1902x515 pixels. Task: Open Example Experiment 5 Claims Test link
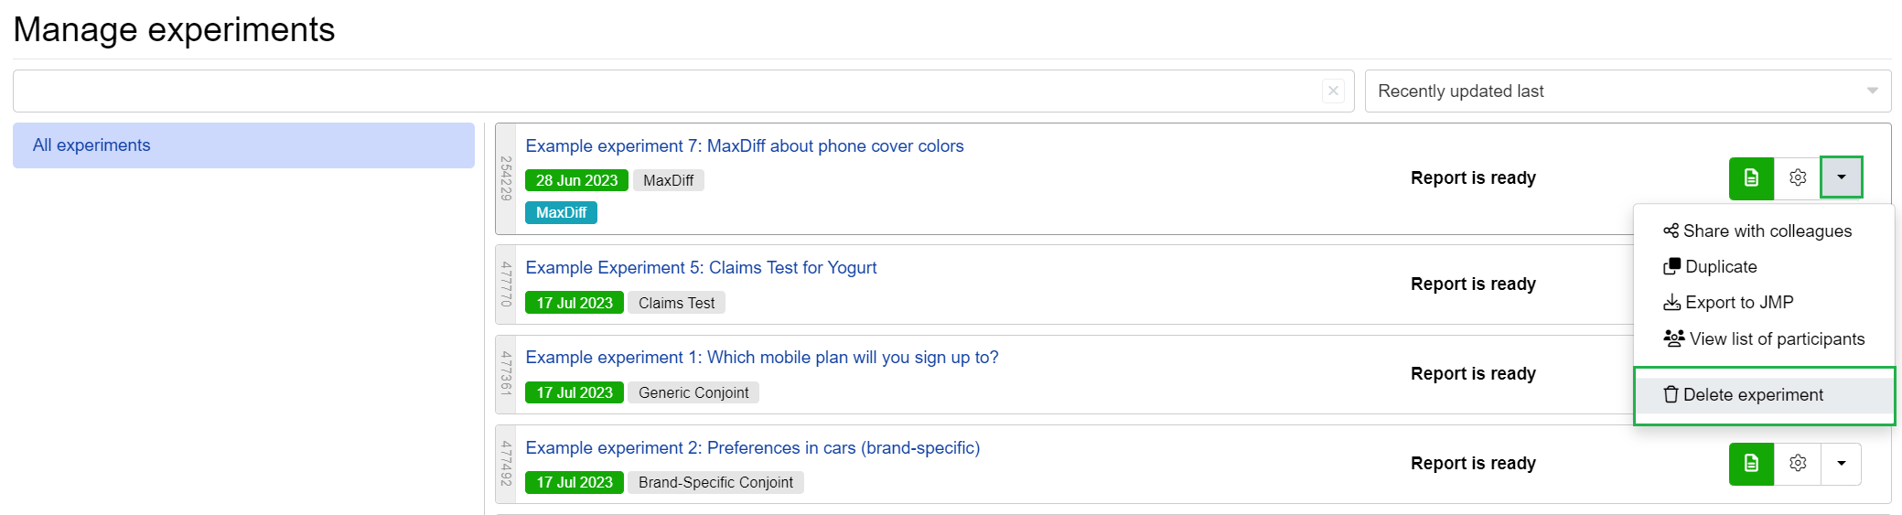coord(701,268)
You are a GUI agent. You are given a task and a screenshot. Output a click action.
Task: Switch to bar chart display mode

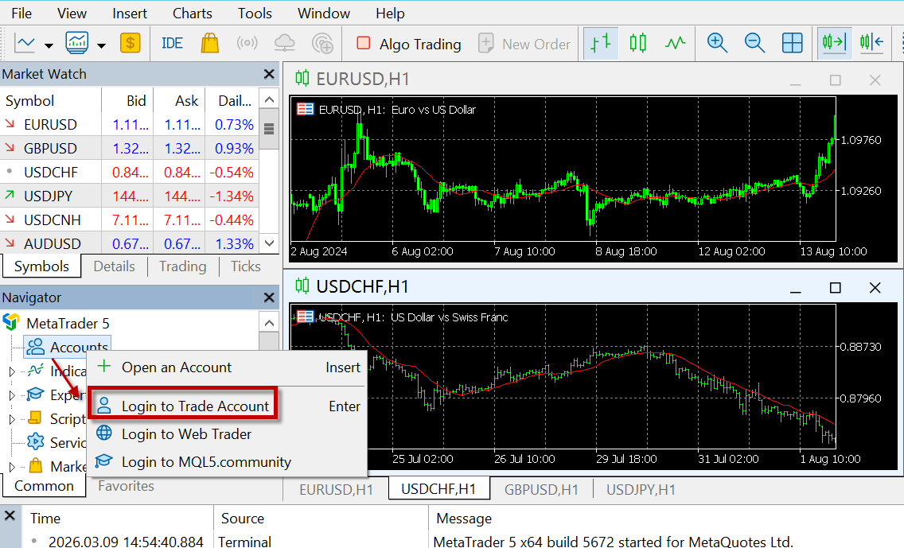[x=601, y=44]
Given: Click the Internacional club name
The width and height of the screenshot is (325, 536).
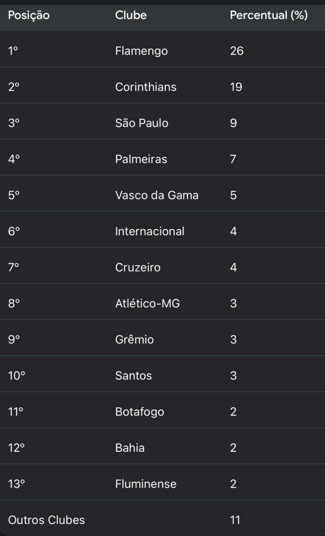Looking at the screenshot, I should (x=149, y=231).
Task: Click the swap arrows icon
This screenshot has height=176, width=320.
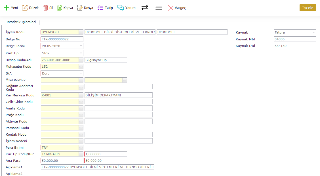Action: (145, 8)
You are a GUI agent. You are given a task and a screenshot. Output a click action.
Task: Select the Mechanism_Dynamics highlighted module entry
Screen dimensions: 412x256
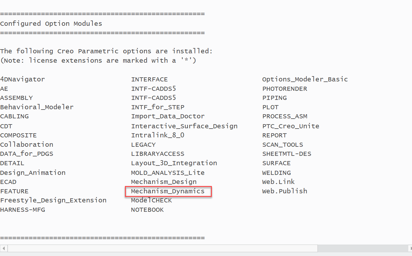tap(169, 191)
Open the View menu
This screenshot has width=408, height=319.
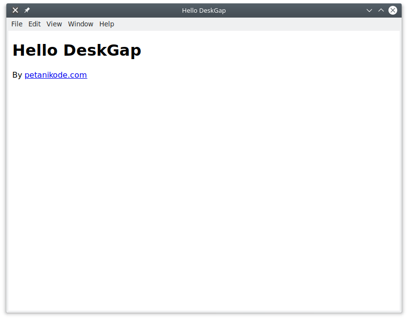click(x=54, y=23)
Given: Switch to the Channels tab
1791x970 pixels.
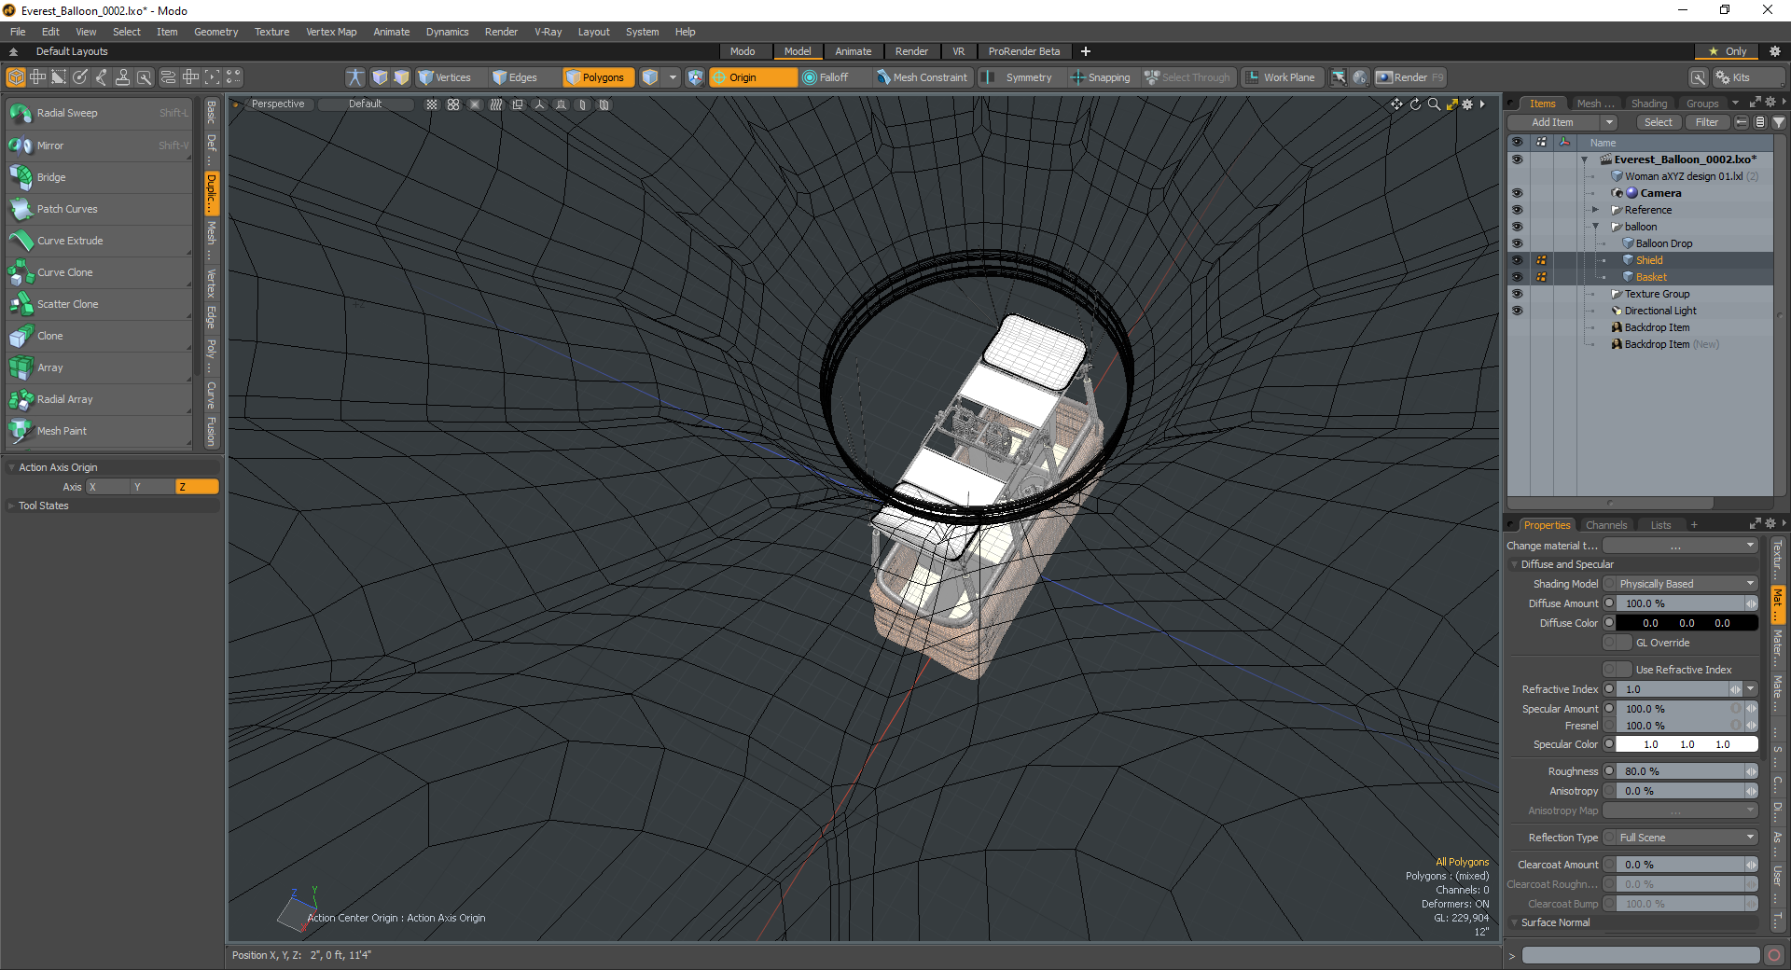Looking at the screenshot, I should tap(1605, 525).
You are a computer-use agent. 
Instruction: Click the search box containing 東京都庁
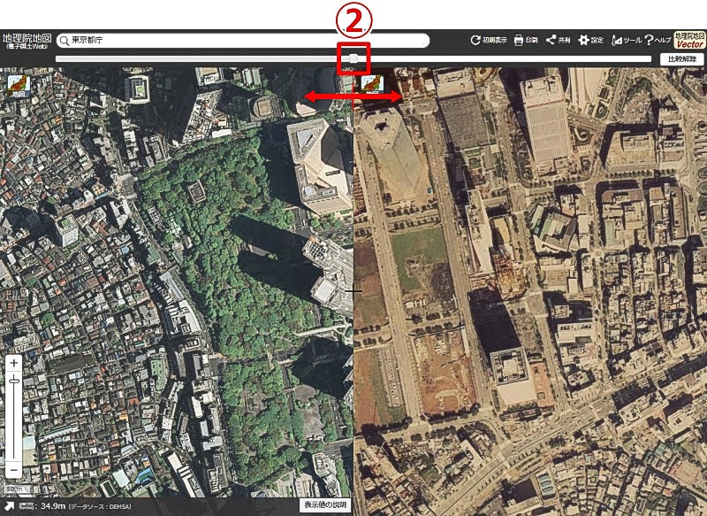tap(243, 40)
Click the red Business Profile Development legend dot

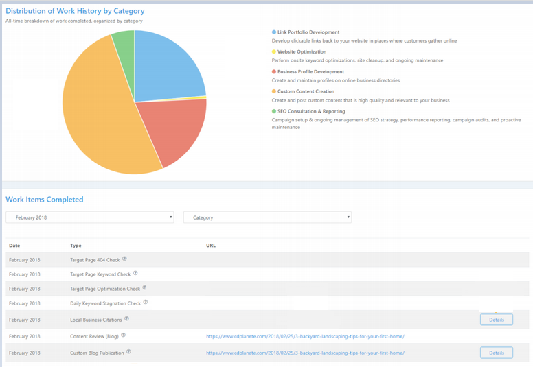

####

All of the material is to be reproduced verbatim, pictures excluded.

1902x515 pixels. Task: Open Example Experiment 5 Claims Test link
coord(701,268)
You are a GUI agent. You are given a task and a screenshot. Output a click action.
Task: Switch to bar chart display mode

[x=601, y=44]
Given: Click the Internacional club name
The width and height of the screenshot is (325, 536).
Looking at the screenshot, I should (x=149, y=231).
Task: Click the swap arrows icon
This screenshot has height=176, width=320.
Action: (145, 8)
You are a GUI agent. You are given a task and a screenshot. Output a click action.
Task: Select the Mechanism_Dynamics highlighted module entry
Screen dimensions: 412x256
tap(169, 191)
Open the View menu
This screenshot has width=408, height=319.
click(x=54, y=23)
Given: Switch to the Channels tab
1791x970 pixels.
Looking at the screenshot, I should tap(1605, 525).
You are a computer-use agent. 
Instruction: Click the search box containing 東京都庁
tap(243, 40)
Click the red Business Profile Development legend dot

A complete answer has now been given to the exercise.